Dans les années 70, à la faveur d’une certaine vibe contestataire, la naked dress s’affiche sur les idoles des jeunes qui en font leur tenue de scène (et de tapis rouge) de prédilections.
Transparence, matières couleur chair mais aussi plumes, franges et paillettes : les modèles rivalisent alors de flamboyance et de sophistication sur fond de night life débridée et d’ode au disco.
Difficile de ne pas se souvenir de Cher et ses tenues hautes en couleur, qui n’hésitaient pas à dévoiler sa poitrine et ses hanches au MET Gala comme aux Oscars, au point de faire la couverture du Time Magazine alors habituellement réservée aux puissants de ce monde.
De quoi amorcer les débuts de la naked dress comme tenue politique à part entière, au-delà de ses simples artifices.
Liberté, égalité, sexualité
Résolument moins bling-bling, la naked dress du Vieux-Continent embrasse le même chemin sociologique. Portée par une génération yé-yé empreinte de liberté, elle témoigne de velléités féministes à peine voilées sur fond de revendications sociétales alors démocratisées.
Habituée de la petite robe transparente, Jane Birkin fait ainsi de la nudité au féminin un acte qui se veut aussi rebelle qu’anodin, déclinant la naked dress sur des notes créatives qui conjuguent style et désir.
Une normalisation auréolée de coolitude en somme, qui posera les bases de la naked dress moderne comme le démontrera deux décennies plus tard Kate Moss et sa robe métallique doublé d’un sting noir, d’une bière et d’une cigarette, du moins sur la photo consacrée.
Affiché dans les pages de magazines ou les spots de publicité, la nudité au féminin se veut alors banalisée, le BA-ba d’une sexyness effortless, intériorisé mais aussi complètement assumé. C’est dans ce contexte que la chaîne américaine HBO lancera alors sa série mythique, mettant en scène une chroniqueuse sexe qui part (notamment) en premier rendez-vous en naked-dress.
Une nudité à géométrie variable
Outil d’empowerment sur fond de célébration de soi, la naked dress inonde ainsi les tapis rouges et autres événements mondains, avec une finalité sur-mesure, variant d’une célébrité à l’autre.
Pour Rose McGowan, déambuler presque nue sur le tapis rouge des VMA en 1998 relevait d’une « réappropriation de son corps après son attaque ». « J’ai fait ça pour une raison. C’était ma première apparition publique après avoir été violée » racontait l’actrice au fil d’une interview accordée à l’activiste Jameela Jamil en 2019.
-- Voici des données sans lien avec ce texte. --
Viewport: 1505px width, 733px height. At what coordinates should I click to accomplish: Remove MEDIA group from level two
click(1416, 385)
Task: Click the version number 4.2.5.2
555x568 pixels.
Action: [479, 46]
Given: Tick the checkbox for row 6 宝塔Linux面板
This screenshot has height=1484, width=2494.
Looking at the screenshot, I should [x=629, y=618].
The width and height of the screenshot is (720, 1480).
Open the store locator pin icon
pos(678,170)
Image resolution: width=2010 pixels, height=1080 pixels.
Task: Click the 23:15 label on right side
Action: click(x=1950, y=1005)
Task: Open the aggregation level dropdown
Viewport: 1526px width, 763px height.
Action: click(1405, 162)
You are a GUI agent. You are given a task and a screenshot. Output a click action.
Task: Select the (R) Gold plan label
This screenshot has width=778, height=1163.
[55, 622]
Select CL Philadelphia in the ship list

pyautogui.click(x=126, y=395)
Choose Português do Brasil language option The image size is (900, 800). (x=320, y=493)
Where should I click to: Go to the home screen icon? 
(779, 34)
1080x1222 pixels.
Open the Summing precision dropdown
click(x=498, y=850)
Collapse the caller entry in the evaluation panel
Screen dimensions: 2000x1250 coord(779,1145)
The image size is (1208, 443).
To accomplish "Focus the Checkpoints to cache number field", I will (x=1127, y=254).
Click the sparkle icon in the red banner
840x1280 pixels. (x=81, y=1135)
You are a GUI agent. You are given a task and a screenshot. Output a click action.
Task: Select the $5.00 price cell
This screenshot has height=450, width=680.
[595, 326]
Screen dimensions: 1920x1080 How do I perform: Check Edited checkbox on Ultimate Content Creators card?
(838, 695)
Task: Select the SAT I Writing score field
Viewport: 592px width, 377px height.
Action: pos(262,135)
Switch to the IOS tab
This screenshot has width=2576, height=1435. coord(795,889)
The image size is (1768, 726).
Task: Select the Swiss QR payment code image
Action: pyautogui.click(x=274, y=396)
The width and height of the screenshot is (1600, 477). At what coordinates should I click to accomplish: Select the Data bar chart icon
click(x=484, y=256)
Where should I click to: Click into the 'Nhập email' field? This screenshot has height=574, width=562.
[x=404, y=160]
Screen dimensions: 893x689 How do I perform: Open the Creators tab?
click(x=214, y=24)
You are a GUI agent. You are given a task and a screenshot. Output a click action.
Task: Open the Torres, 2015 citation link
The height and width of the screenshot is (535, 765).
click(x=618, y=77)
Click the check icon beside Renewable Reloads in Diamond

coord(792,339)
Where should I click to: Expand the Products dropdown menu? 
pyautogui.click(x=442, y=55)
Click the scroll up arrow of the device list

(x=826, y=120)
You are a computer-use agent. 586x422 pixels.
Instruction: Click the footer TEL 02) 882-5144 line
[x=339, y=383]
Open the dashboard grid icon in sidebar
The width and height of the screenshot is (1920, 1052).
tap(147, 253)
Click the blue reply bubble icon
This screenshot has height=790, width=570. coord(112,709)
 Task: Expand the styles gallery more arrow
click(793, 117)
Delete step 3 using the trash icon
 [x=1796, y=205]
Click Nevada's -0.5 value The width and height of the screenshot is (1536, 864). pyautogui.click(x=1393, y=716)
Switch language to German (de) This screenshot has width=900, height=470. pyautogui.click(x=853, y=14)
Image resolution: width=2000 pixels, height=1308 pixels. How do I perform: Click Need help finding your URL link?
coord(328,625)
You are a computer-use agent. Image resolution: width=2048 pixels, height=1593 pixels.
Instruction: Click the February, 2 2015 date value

En 2000, J Lo entérine la force de pouvoir de la naked dress avec sa mythique robe Versace en voile transparent et décolleté (ultra) plongeant, le nombre de recherches Google ayant été si nombreuses qu’elles pousseront (entre autres) les fondateurs du moteur de recherche à créer leur fonctionnalité dédiée aux images. Ou quand la naked dress change même le cours de la technologie !
Elle devient alors dès les années 2000 un statement style à part entière sur les red carpet, un exercice mode un brin périlleux à laquelle chaque VIP se doit (au moins une fois) s’essayer au cours de sa carrière, de Cameron Diaz à Beyoncé en passant plus récemment par Rihanna, Zoë Kravitz ou Ashley Graham.
La naked dress, une fabrique à likes ?
Véritable projecteur vestimentaire, elle permet en effet plus que jamais à celles qui la portent de se faire une visibilité dans un agenda médiatique devenu un brin surchargé, a fortiori avec la montée en force des réseaux sociaux à la fin des années 2010.
À l’heure où chacun peut devenir une célébrité du bout de son smartphone et que les it-girls se suivent à la vitesse de la 5G, la naked dress reste plus que jamais un moyen simple et efficace de rester (ou monter) dans le game de la notoriété a fortiori quand celle qui la porte puise sa notoriété dans son patronyme ou un compte Instagram à forte popularité.
Kendall Jenner, Bella Hadid, Emily Ratajkowski ou encore (et surtout) Kim Kardashian : les idoles 3.0 du moment en font presque la condition sine qua none de leurs tenues de gala, normalisant un culte de l’attention érigé en carrière à part entière.
De quoi ironiquement faire de notre plus simple appareil le comble de luxe et du désir stylistique.